Futbol tatilde olsa da, transfer haberleri manşetlerden inmiyor. Süper Lig kulüplerindeki hareketlilik ne denli heyecan verse de İzmir ve Ege'de özellikle küme düşen takımlarımız hala bu düşüşün şokunu yaşıyorlar.
Bucaspor, Altay ve Manisaspor bunun en canlı örnekleri.

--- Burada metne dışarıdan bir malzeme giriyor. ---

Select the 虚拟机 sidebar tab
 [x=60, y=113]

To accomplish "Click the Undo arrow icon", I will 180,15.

Bucaspor'da bitmeyen bir eleştiri bombardımanı ile iş yapmak yerine havanda su dövüyorlar. Altay'da durum farklı. Yeni bir yönetim geldi ama transfer yasağını kaldıramadıkları için bırakın yerinde saymayı geri geri gidiyorlar. Gelecek vaad eden gençler yuvadan uçtuğu gibi,
Turgut Uçar hoca da pes etti. Altay gibi marka olmuş bir kulübün bunları yaşaması
hem düşündürücü hem de çok üzücü. Düşme şokunu en fazla hisseden takım ise bana göre Manisaspor oldu. Hala bunun etkisini yaşadıklarından gelecek sezon adına planlama yapmakta bile zorlanıyorlar. Açıkçası Süper Lig'den düştükten sonra
iki yakaları bir araya gelmedi desek yalan söylemiş olmayız. Küme düşmekten son anda kurtulan Denizlispor'da ise yıllardır peş peşe gelen zamansız kongrelerle zaman yitirildiği gibi, eski ve yeni yöneticilerin aralarında yaşadıkları söz düellosu yetti gari.

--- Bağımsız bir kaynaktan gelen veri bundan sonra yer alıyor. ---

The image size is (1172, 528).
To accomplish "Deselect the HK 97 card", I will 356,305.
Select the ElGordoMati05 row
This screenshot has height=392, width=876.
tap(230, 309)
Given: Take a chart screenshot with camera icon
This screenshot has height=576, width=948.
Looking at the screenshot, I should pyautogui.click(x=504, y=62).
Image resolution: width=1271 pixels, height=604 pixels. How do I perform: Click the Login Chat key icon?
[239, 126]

"Hadi gari" diye diye dilimizde tüy bitti, duyan olmadı
"yetti gari" diyelim bu komediye son versinler. Özetle ağız birliği etmişçesine sanki
"kaybolan yıllar" isimli bir senaryoyu oynuyor bu takımlar. Ve ne acıdır ki her kaybettikleri yıl, daha da geriye gidiyorlar. Asıl üzücü olan da bu zaten.